Gros Morne National Park
Statement of Significance
Gros Morne National Park illustrates some of the world’s best examples of the process of plate tectonics. Within a relatively small area are classic, textbook examples of monumental earth-building and modifying forces that are unique in terms of their clarity, expression, and ease of access. The property presents the complete portrayal of the geological events that took place when the ancient continental margin of North America was modified by plate movement by emplacement of a large, relocated portion of oceanic crust and ocean floor sediments. The park also presents an outstanding demonstration of glaciation in an island setting. The fjords, waterfalls and geological structures of the park combine to produce a landscape of high scenic value.
(vii) Gros Morne National Park, an outstanding wilderness environment of spectacular landlocked, freshwater fjords and glacier-scoured headlands in an ocean setting, is an area of exceptional natural beauty.
(viii) The rocks of Gros Morne National Park collectively present an internationally significant illustration of the process of continental drift along the eastern coast of North America and contribute greatly to the body of knowledge and understanding of plate tectonics and the geological evolution of ancient mountain belts. In glacier-scoured highlands and spectacular fjords, glaciation has made visible the park’s many geological features.
Located on the western shore of the Great Northern Peninsula of Newfoundland, the park provides a rare example of the process of continental drift, where deep ocean crust and the rocks of the Earth's mantle lie exposed. More recent glacial action has resulted in some spectacular scenery, with coastal lowland, alpine plateau, fjords, glacial valleys, sheer cliffs, waterfalls and many pristine lakes.
The park comprises part of the Long Range Mountains on the Gulf of St Lawrence. The park includes coastal lowlands and an alpine plateau. The marine areas included in the park covers the inner portion of St Paul's Inlet, intertidal zones and estuaries. The shoreline features beaches, steep cliffs, and dune formations up to 30 m in height.
An upland alpine plateau with perched lakes, bare rock and valleys, covers a large proportion of the eastern central park. The serpentine hills in the south-west comprise ultra-basic igneous rocks, which, due to high heavy metal content, inhibit most plant life. A number of steep sided, glacial valleys cut through the Long Range scarp face, forming deep, oligotrophic fjords, with vertical cliffs up to 685 m high. A number of waterfalls are fed in the summer by snow-melt at higher altitudes.
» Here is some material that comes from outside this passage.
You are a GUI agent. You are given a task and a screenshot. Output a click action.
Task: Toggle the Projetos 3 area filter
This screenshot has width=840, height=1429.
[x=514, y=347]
The park is geologically diverse with areas of Ordovician sedimentary rocks, Precambrian granite and gneiss, Palaeozoic serpentinized ultra-basic rocks, gabbros, volcanic and Lower Palaeozoic sedimentary rocks. Exposed oceanic crust, mantle, a section of ancient Mohorovicic discontinuity, and other distinctive geological features are also found. There is also an unusually complete palaeotological sequence which has been proposed as the world stratotype for the Cambrian-Ordovician boundary.
There are up to 36 distinct vegetation types and communities, with some vascular species and bryophytes, representing about 60% of Newfoundland's insular flora.
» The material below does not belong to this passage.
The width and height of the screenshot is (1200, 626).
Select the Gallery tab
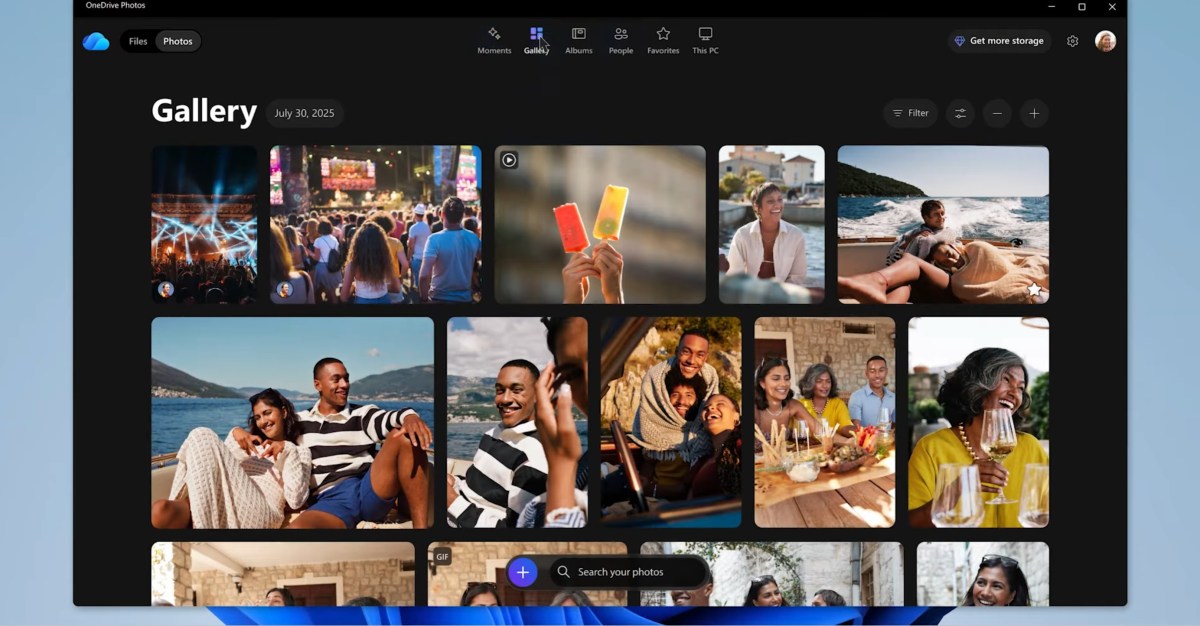coord(537,40)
The coast includes typical shoreline communities, active dunes with white spruce, and cliffs with prostrate spruce and balsam fir. The coastal plain further inland has a number of plant communities including a mosaic of sedges in meadows with American larch scrub. Black spruce dominates wet, oligotrophic sites and balsam fir is found in more protected and mesic areas. Tundra vegetation has developed on the plateau above this and varies from small areas of coniferous forest and stunted forest to bare rock.
Faunal diversity resembles an oceanic rather than continental-shelf island and is markedly reduced compared with the mainland. However a number of species scarce in Canada are found, including lynx, caribou and arctic hare. The more common marine mammals that can be observed from the park, albeit with a diminishing frequency in recent years include pilot, minke and finback whales and harbour seals.
The avifauna comprises arctic, boreal and pelagic species, with strays from mainland, the north-west Atlantic and Europe. The park is a significant breeding site for harlequin duck, blackpoll warbler, common tern and arctic tern, a nesting site for bald eagle, rock ptarmigan and American tree sparrow, and a stopover for migrating shore birds.
Anadromous Atlantic salmon and arctic char are found in park waters and also in permanent freshwater form in certain landlocked lakes on the Long Range Mountains.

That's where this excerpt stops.